The Festival of Arts turns 80 this summer and shows no signs of aging. It seems to have its own fountain of youth, flowing most likely from its wine bars or the new bar about to serve up beer and pretzels during its upcoming event TGIF@Foa, as in T.G.I.F at the Festival of Arts.

Visitors might be doubly invigorated since Brendan Willing James and Justine Bennett will serenade them with American folk music similar to that performed during “Lonesome Traveler” at the Laguna Playhouse last winter.

Technology is also doing its part to refresh the festival. Should an artist be absent from his or her booth, visitors can still find out what’s behind works of art that intrigue them by using their cell phone to call up an audio recording of the artist expounding on their latest work.

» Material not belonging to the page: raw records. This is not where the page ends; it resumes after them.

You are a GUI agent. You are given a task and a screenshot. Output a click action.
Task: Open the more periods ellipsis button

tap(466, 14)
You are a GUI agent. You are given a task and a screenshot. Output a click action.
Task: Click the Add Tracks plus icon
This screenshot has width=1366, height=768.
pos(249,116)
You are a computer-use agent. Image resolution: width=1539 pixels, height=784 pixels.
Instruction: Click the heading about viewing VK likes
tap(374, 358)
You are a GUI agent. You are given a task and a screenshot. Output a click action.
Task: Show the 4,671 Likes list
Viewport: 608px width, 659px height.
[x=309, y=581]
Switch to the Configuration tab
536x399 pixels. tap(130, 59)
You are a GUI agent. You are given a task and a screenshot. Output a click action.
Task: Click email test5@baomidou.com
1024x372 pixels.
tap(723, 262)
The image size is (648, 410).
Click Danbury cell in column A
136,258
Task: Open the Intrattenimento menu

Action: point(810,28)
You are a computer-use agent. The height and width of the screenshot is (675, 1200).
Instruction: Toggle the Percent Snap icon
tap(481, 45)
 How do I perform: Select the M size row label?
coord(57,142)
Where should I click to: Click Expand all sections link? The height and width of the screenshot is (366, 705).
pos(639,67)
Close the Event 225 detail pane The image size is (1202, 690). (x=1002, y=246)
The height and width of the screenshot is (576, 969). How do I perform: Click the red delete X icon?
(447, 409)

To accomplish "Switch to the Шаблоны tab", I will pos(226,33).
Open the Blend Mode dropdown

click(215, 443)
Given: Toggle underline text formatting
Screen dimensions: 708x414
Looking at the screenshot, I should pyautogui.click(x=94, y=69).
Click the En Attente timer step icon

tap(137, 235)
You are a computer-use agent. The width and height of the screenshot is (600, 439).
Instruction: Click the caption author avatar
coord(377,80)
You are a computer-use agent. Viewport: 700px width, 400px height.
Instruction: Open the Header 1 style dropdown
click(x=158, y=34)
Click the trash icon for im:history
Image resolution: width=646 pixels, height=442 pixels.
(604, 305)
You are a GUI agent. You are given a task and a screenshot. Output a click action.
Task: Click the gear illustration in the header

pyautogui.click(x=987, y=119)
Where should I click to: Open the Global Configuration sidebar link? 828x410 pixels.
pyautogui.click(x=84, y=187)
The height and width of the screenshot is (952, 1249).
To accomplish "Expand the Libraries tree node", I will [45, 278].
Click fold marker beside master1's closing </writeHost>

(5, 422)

“This year, the festival features 140 artists, 28 of whom are first-timers and 17 who have shown at the festival for more than 30 years,” said Fred Sattler, president of the festival’s board. “We bring people to Laguna Beach and, after 80 years I’d like there to be a robust appreciation between the city and the Festival of Arts.”

"Waterloo Chess Set," performed by Isabel Meekma, Aiden LaMarche, Katie Negrete, Juliana Luengas, Joe Garcia, Rachel Richardson, Arick Gale, Molly Baker, Tripton Babcock, and Incia Haider.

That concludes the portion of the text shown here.